Curve Fitting Trend Analysis

Dozens (and dozens) of “AI” models have been developed over the past few years to provide you with “predictive” forecasts, insights, and analytics, but guess what? Not a SINGLE model has outdone classical curve-fitting trend analysis — and NOT a single model ever will. (This is because all these fancy-smancy black box solutions do is attempt to identify the record/transaction “fingerprint” that contains the most relevant data and then attempt to identify the “curve” or “line” to fit it too all at once, which means the upper bound is a classical model that uses the right data and fits to the right curve from the beginning, without wasting an entire plant’s worth of energy powering entire data centers as the algorithm repeatedly guesses random fingerprints and models until one seems to work well.)

And the reality is that these standard techniques (which have been refined since the 60s and 70s), which now run blindingly fast on large data sets thanks to today’s computing, can achieve 95% to 98% accuracy in some domains, with no misfires. A 95% accurate forecast on inventory, sales, etc. is pretty damn good and minimizes the buffer stock, and lead time, you need. Detailed, fine tuned, correlation analysis can accurately predict the impact of sales and industry events. And so on.

Going one step further, there exists a host of clustering techniques that can identify emergent trends in outlier behaviour as well as pockets of customers or demand. And so on. But chances are you aren’t using any of these techniques.

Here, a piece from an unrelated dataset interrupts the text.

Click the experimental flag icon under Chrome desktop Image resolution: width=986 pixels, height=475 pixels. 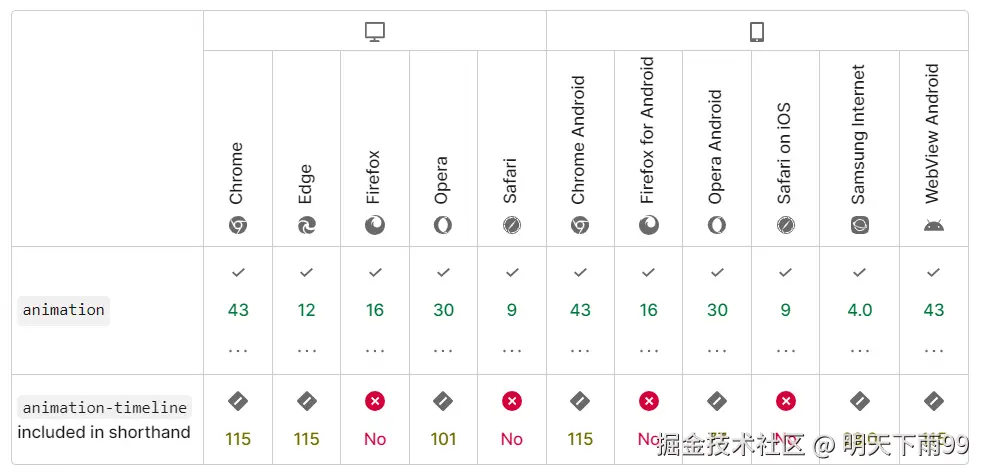[238, 401]

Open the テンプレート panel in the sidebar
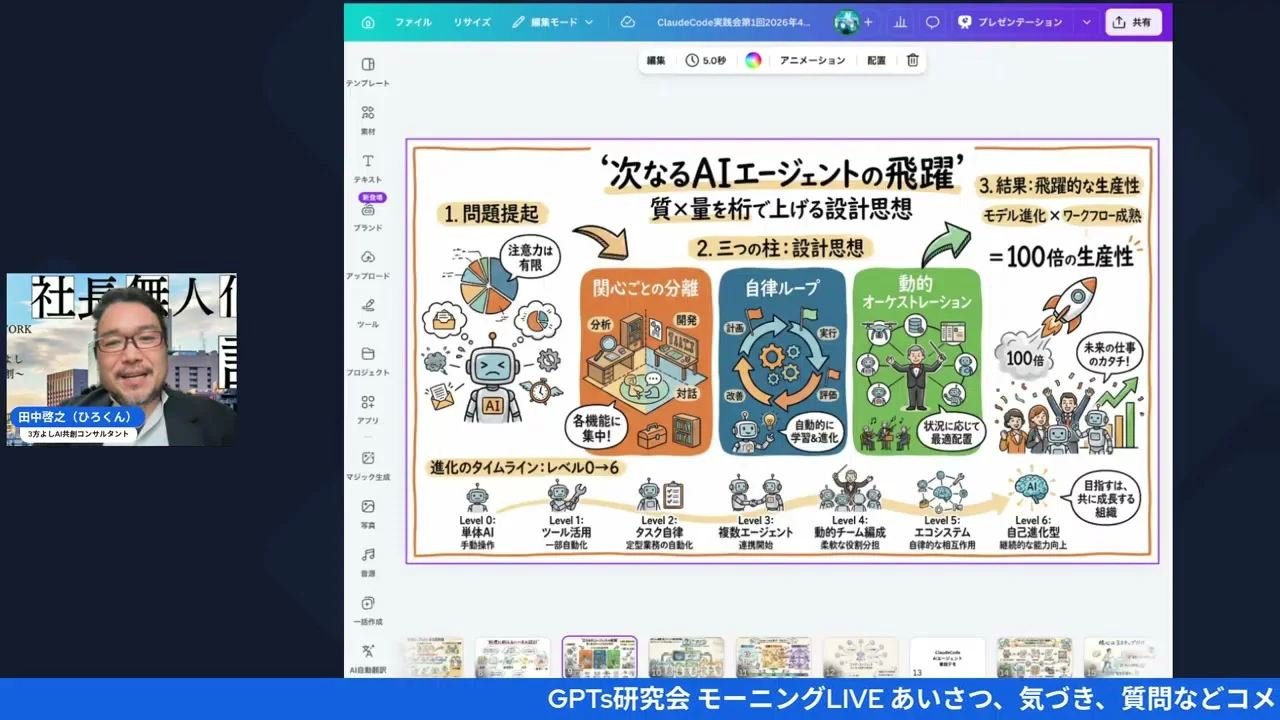(367, 72)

So given that most of you haven’t adopted any of this technology that has proven to be reliable, effective, and extremely valuable, why on earth would you want to adopt an unproven technology that hallucinates daily, might tell of your sensitive employees with hate speech, and even leak your data? It makes ZERO sense!

While we admit that someday semi-private LLMs will be an appropriate solution for certain areas of your business where large amount of textual analysis is required on a regular basis, even these are still iffy today and can’t always be trusted. And the doctor doesn’t care how slick that chatbot is because if you have to spend days learning how to expertly craft a prompt just to get a single result, you might as well just learn to code and use a classic open source Neural Net library — you’ll get better, more reliable, results faster.

Keep an eye on the tech if you like, but nothing stops you from using the tech that works. Let your peers be the test pilots. You really don’t want to be in the cockpit when it crashes.

* And if you don’t understand why a deep understand of university level mathematics, preferably at the graduate level, is important, then you shouldn’t be touching the turkey who touches the Gen-AI solution with a 10-foot pole!